Mosswood Grove first began to reveal itself in fragmented flashbacks in the first episode of the season, in which Julian, the boy responsible for killing two adults with poison tea, remembered drawing on the ground while a rhythmic ticking noise played in the background. A woman sat near him, asked him questions, and urged him to embrace "Shadow Julian" rather than try to expel him. It doesn't take a detective to surmise that this woman, and this place, must have played a key role in Julian's turn. Sure enough, at the end of the first episode, the woman from the memories (her name is Vera, and she's played by the magnificent Carrie Coon) appeared on the scene, claiming to be Julian's mother.
As the show continues, it's revealed that Vera is the head of the Mosswood Grove community, initially described as a kind of utopian, alternative lifestyle community located a little outside the town of Keller, New York, where the investigation into Julian's crimes is taking place. But it quickly becomes clear that in this case, utopian is not synonymous with "nice". Detective Harry Ambrose (who also featured in Season 1) and Heather, a local Keller detective, visit Mosswood Grove, and find the people there less than welcoming. "When Harry and Heather make an investigative visit to the community, the residents seem hostile toward visitors, and give off all the signs of being members of a cult," The Oregonian writes of this moment. While it's not easy to discern what the purpose of Mosswood Grove really is, the detectives begin to suspect that the group might be hiding some unsavory secrets.

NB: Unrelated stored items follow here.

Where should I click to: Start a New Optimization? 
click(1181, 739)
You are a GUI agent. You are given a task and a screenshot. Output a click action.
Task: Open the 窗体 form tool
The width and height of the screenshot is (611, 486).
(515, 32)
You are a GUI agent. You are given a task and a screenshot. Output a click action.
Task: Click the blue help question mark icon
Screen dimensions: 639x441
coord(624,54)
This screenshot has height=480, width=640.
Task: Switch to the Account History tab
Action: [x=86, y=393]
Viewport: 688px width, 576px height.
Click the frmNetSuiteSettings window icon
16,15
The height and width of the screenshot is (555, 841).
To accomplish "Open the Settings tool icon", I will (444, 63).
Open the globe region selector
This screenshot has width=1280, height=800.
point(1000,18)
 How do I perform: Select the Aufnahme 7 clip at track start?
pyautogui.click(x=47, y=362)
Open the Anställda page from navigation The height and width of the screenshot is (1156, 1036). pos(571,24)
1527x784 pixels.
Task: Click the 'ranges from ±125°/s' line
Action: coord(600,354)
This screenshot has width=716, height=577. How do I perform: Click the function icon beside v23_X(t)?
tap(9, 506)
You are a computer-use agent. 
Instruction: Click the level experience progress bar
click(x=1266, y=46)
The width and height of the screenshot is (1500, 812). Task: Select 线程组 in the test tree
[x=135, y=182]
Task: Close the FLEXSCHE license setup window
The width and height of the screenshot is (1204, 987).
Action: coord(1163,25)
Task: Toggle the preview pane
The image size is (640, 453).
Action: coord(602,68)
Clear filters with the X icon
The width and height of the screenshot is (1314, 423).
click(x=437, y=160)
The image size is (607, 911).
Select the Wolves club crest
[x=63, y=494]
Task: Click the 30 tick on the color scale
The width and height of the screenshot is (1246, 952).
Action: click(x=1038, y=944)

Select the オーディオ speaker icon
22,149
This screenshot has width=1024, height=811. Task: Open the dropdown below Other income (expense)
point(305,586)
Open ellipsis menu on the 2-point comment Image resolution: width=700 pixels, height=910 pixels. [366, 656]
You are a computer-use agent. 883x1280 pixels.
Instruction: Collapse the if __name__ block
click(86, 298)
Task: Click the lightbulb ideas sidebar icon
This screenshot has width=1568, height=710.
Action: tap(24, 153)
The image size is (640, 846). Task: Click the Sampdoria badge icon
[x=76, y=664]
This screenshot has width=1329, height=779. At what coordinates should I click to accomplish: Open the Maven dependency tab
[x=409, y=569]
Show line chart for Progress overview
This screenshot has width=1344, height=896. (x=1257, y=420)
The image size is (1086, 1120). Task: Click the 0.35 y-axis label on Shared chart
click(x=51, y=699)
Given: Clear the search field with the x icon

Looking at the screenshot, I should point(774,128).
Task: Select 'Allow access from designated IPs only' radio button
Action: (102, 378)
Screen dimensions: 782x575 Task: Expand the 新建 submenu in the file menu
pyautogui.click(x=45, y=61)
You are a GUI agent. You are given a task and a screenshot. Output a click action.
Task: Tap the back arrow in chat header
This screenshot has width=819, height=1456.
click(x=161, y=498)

Mosswood Grove is a fictional invention — it does not appear that there is no such group actually operating under that name in upstate New York. But that doesn't mean the writers didn't draw inspiration from real life cults in order to create Mosswood Grove. From the Branch Davidians to the People's Temple to the Manson Family, there are no shortage of radical groups that allegedly drove their members to violence that the showrunners could have used for inspiration.
It's very likely that Julian's prior involvement in the Mosswood Grove community could have been the reason behind his decision to kill. When detectives entered the crime scene, they noticed the bodies had been placed in a strange position, wrapped in white cloth and with rocks placed over their eyes. Why would a 13-year-old kid not only murder his parents, but stage the bodies in a such a ritualistic manner? It seems likely that Mosswood Grove, and the mysterious Vera, were somehow behind Julian's trauma, and his crime.
On The Sinner, all will eventually be revealed, despite Vera's best efforts.